One may ask with a sinking heart how development can be possible with all this dramatis personae in our society.
 
The pork barrel scam has exposed the rottenness of our entire political system. Our people are deeply disgusted and disenchanted. We are watching corruption in government unfold as our own national morality play where the principal actors— members of Congress, both opposition and those loyal to the President, and the Executive branch battle their wits for days on end. Is the solution to this mess within the reach of these actors? How will this play segue to its dramatic conclusion?
 
If only last Sunday’s final episode of Breaking Bad on TV could be the right formula for an ending to the pork barrel scam, then we could be hoping for almost an uplifting denouement. After all, a relatively happy ending is that crime doesn’t pay, and we hope the characters in our own morality play also lose their ill-gotten wealth and political stature, including their souls.

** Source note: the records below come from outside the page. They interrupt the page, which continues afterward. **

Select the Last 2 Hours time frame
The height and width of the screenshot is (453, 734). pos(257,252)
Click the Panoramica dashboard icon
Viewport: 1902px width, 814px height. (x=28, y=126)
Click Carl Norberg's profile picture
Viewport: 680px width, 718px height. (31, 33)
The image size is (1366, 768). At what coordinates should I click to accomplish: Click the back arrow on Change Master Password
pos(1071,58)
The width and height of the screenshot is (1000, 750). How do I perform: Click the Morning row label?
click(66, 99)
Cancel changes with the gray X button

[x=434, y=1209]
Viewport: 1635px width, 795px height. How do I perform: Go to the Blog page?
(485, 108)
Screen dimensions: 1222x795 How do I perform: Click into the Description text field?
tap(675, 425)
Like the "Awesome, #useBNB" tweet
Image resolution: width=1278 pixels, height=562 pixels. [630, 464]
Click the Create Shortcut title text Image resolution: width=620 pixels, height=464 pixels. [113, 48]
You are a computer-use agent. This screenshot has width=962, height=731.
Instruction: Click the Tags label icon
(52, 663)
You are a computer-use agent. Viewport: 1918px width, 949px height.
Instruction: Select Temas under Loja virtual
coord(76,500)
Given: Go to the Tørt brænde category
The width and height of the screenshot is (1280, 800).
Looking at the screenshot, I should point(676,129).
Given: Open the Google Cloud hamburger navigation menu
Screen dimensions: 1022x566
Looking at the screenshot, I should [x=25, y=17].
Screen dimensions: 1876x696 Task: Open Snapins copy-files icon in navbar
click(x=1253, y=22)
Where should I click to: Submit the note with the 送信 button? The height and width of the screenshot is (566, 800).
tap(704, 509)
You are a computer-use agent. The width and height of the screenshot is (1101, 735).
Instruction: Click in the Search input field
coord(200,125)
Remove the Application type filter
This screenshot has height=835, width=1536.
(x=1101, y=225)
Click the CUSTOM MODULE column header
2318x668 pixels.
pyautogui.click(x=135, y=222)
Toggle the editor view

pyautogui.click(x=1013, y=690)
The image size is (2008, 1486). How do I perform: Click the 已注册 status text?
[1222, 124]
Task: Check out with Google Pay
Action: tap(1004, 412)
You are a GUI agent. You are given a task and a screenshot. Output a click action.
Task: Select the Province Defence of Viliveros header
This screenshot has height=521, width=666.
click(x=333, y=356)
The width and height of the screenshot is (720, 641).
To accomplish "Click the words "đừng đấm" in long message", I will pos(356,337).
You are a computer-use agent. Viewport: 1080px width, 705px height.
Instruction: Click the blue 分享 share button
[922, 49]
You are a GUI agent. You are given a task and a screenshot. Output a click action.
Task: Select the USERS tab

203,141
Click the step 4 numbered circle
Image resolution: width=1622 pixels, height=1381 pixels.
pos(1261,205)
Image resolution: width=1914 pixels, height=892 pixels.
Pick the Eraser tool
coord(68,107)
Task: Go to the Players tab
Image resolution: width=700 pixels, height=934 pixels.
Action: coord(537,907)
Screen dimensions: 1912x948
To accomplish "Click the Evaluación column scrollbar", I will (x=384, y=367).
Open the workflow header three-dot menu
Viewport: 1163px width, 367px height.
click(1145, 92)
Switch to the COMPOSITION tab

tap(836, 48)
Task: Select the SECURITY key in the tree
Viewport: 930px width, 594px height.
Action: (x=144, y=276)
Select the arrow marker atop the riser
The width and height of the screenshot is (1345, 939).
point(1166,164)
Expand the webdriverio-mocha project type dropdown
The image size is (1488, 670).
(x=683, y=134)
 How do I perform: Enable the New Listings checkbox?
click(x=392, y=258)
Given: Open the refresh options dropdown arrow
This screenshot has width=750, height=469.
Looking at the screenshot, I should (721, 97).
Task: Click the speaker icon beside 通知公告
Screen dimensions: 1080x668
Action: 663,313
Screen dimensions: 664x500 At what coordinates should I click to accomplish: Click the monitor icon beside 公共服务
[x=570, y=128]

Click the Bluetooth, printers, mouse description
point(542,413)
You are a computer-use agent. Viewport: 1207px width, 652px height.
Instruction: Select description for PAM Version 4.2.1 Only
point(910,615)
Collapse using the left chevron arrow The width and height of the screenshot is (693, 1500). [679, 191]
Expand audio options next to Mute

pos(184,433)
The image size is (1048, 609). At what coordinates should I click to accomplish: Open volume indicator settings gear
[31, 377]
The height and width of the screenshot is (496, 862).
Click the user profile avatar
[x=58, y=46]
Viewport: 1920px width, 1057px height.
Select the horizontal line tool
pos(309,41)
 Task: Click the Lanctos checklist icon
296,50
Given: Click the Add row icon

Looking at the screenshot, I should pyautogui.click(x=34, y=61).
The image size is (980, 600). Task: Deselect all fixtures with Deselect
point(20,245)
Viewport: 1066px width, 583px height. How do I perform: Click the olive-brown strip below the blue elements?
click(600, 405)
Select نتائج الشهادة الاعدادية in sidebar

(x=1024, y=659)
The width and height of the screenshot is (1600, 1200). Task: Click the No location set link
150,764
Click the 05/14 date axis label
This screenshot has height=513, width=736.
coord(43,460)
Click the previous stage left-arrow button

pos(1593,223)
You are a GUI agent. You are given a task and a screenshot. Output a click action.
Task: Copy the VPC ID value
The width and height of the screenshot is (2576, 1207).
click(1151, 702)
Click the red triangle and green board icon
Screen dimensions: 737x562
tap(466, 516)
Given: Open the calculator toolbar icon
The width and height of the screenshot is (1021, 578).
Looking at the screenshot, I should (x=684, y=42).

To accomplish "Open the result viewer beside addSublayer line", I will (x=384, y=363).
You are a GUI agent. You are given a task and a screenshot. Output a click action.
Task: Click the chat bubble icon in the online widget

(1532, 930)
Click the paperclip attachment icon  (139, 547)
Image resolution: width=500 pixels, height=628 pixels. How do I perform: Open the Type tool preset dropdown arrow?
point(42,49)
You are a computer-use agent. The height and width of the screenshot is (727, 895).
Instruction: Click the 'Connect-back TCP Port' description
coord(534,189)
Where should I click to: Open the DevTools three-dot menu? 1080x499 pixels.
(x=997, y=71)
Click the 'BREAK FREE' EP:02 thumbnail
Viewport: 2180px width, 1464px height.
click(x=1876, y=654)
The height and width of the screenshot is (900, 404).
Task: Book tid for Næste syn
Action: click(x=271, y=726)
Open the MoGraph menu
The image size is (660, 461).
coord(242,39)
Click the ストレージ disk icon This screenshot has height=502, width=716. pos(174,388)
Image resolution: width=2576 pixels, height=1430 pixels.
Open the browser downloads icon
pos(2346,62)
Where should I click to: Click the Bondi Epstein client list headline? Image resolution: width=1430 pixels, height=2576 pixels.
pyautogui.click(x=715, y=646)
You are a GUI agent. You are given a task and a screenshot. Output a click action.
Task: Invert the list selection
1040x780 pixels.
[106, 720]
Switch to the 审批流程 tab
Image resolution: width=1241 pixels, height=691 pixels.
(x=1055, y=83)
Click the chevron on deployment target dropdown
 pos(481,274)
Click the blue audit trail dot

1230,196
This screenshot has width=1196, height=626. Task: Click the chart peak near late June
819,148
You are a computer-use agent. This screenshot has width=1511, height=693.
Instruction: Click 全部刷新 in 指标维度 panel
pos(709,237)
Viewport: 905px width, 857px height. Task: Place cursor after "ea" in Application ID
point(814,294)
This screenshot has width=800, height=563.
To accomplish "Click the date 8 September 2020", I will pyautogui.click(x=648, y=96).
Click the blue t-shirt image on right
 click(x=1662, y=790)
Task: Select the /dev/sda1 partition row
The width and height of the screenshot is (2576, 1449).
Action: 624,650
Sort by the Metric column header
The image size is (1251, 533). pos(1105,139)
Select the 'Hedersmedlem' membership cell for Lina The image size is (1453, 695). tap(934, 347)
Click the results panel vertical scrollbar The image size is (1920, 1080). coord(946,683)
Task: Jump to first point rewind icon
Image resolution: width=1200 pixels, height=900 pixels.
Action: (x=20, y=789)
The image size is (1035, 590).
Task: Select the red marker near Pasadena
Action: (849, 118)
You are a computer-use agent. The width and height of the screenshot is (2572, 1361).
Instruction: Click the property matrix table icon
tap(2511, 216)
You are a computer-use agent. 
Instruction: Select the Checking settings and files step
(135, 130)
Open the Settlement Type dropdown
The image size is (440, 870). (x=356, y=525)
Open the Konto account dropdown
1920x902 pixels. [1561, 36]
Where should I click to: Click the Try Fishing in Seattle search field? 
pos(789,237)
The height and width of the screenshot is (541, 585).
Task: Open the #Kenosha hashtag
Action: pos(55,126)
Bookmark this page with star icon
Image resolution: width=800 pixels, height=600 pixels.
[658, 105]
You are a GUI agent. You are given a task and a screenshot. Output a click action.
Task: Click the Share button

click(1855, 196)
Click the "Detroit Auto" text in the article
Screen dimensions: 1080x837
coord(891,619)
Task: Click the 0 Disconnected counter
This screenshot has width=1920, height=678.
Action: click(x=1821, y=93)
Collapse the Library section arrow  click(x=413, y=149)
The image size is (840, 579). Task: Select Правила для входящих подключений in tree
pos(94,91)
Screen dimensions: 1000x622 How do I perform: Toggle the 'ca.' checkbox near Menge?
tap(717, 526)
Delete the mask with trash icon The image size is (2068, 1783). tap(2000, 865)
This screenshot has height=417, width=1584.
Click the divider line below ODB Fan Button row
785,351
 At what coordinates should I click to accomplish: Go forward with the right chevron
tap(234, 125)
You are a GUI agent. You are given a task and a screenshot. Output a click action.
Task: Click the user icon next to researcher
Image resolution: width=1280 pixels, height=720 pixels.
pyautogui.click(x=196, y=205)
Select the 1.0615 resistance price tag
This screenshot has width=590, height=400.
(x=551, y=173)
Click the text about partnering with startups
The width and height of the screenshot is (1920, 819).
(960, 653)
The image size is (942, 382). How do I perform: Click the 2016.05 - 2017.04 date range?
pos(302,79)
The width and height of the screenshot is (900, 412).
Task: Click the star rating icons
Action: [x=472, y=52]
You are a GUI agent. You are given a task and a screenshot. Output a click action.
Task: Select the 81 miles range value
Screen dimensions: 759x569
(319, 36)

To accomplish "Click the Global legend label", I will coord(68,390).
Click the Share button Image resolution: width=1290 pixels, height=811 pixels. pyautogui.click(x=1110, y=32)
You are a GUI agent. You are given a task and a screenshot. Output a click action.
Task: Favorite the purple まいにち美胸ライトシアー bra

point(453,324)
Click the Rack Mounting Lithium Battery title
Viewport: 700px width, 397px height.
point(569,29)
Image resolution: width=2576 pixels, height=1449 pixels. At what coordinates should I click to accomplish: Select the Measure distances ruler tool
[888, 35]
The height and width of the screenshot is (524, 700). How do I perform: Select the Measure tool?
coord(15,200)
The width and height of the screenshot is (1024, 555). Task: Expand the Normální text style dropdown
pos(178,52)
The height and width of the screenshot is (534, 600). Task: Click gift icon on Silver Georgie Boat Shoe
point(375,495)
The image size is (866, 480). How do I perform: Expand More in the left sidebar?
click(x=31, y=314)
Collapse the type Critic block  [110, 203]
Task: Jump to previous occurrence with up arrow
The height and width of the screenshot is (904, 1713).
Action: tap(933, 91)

But this is not going to happen. Who are we kidding? There is no room here for contrition, confession, and conciliation as in Breaking Bad.
 
The pork barrel mess has accumulated so many layers of lies and betrayals that the truth may not be that easy to disentangle. Investigations will bog down the search for a final determination of this scam, with the dreamt trial of the year not commencing before the incumbent President—the one so rabid to catch the corrupt—finishes his term of office. Remember that his predecessor is still languishing in hospital detention for plunder charges not even fully prepared for court trial after more than two years. Judging by the slow wheels of justice in our country, this pork scam may not actually see the end of day.
 
We need a clear ending to this mess created by our elected representatives and by our government. The people therefore must persevere with their public protests, short of running to the hills if nonviolence as a means to a resolution doesn’t work.
 
Briberies, kickbacks and all forms of corruption involving pork barrel funds have been routinely perpetrated in various guises by our elected senators and representatives in Congress and those we entrust the daily running and operation of government. This was long before Janet Napoles surfaced before our eyes. Corruption has become an integral part of our political culture, a way of life not easy to break.